To do. Arrange the records, from the start up to and including the line containing "Dec 2020 04:39", as a two-column CSV with the header input,output. Give one row per record, with its text and its answer each in a single quoted field and line breaks replaced by spaces.

Entries.
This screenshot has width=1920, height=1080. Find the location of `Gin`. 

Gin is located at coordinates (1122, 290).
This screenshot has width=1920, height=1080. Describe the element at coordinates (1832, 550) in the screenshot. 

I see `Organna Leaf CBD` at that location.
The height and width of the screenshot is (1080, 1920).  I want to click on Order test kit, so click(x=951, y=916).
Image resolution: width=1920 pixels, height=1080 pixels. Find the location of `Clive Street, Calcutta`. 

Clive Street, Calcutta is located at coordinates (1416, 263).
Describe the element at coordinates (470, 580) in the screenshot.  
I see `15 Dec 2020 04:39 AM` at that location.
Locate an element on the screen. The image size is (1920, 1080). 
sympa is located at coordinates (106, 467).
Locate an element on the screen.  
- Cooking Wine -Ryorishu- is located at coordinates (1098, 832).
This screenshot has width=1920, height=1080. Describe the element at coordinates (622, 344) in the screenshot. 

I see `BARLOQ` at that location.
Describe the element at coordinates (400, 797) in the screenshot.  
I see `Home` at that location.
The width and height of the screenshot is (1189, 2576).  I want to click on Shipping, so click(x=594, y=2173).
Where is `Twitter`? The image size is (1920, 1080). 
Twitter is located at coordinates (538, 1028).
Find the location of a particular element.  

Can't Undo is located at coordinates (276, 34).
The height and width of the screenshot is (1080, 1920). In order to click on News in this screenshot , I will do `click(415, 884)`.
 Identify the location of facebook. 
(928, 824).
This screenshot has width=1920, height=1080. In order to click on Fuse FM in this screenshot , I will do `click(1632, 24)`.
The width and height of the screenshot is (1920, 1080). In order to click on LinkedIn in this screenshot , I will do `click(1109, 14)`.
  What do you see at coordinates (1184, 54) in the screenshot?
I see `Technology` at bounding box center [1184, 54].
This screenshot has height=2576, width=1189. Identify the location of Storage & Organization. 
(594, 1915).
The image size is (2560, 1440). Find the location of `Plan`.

Written response.
input,output
"This screenshot has width=1920, height=1080. Find the location of `Gin`.","Gin is located at coordinates (1122, 290)."
"This screenshot has width=1920, height=1080. Describe the element at coordinates (1832, 550) in the screenshot.","I see `Organna Leaf CBD` at that location."
"The height and width of the screenshot is (1080, 1920).","I want to click on Order test kit, so click(x=951, y=916)."
"Image resolution: width=1920 pixels, height=1080 pixels. Find the location of `Clive Street, Calcutta`.","Clive Street, Calcutta is located at coordinates (1416, 263)."
"Describe the element at coordinates (470, 580) in the screenshot.","I see `15 Dec 2020 04:39 AM` at that location."